On Tuesday, Calgary-based Calfrac Well Services Ltd. reported it more than doubled its first-quarter revenue compared with the same period last year and is reactivating equipment it parked over the past three years.
Meanwhile, both Calfrac and its crosstown rival, Trican Well Service Ltd., have been rehiring.
According to disclosure documents, Calfrac added 1,000 employees in 2017 to take its total to 3,800 at year-end and Trican hired almost 900 people to jump to 2,067 staff.
By comparison, Calfrac had 4,900 employees and Trican had 6,741 at the end of 2014.
“Thinking back to 2016, everyone was concerned for their jobs and the future of the company and industry,” said Scott Treadwell, Calfrac’s vice-president of capital markets and strategy.
“There’s been a lot of hard work to execute the turnaround over the last 18 months.”
During the first quarter, Calfrac said it reactivated an eighth hydraulic fracturing unit in Canada and a 16th in the United States, while moving another unit from Canada to the U.S. to take advantage of brighter prospects there.
Hydraulic fracturing or “fracking” involves injecting liquids, sand and chemicals under high pressure to break apart tight rock formations underground to allow more oil and gas to escape into the well.
Calfrac remains cautious about the outlook going forward but it might consider building new equipment later this year if market signals remain positive, said CEO Fernando Aguilar on a conference call on Tuesday.
“On a year-over-year basis, the frack business, in general, is looking quite a bit better,” said Greg Colman, an analyst with National Bank Financial.
National Bank is forecasting that the U.S. fracking fleet will grow by about three million horsepower to 16 million to 17 million horsepower this year.

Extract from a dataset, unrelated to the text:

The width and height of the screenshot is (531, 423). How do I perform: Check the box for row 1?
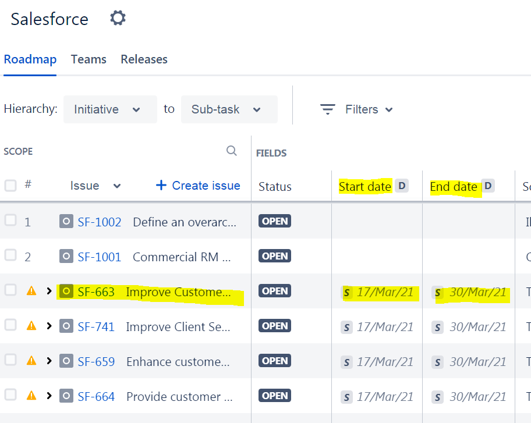click(x=10, y=221)
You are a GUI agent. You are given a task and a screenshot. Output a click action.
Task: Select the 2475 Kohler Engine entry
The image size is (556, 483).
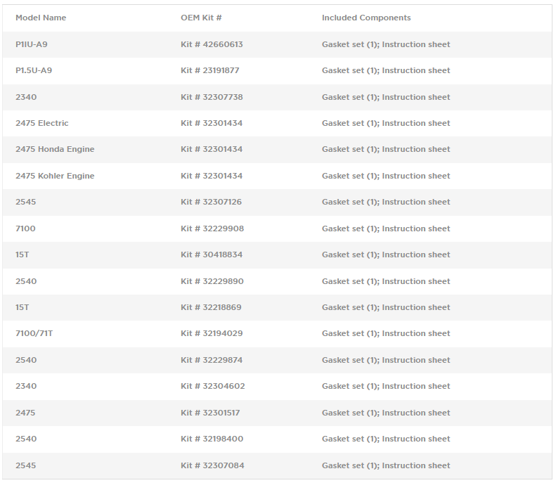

In Canada, where about 1.3 million horsepower is active out of about two million horsepower in the fleet, little change is expected.
“We are aware the U.S. market is activating a lot of horsepower, more than Canada,” said Colman.
“Canada’s supply is actually decreasing a little bit because people are taking horsepower out of Canada, so we’re not too sure how that plays out.”
Calfrac reported revenue of $583 million in the three months ended March 31, up 117percentt over the $269 million it brought in a year earlier.
It says its net income was $1.9 million or one cent per share versus a loss of $21.7 million or 16 cents per share a year earlier.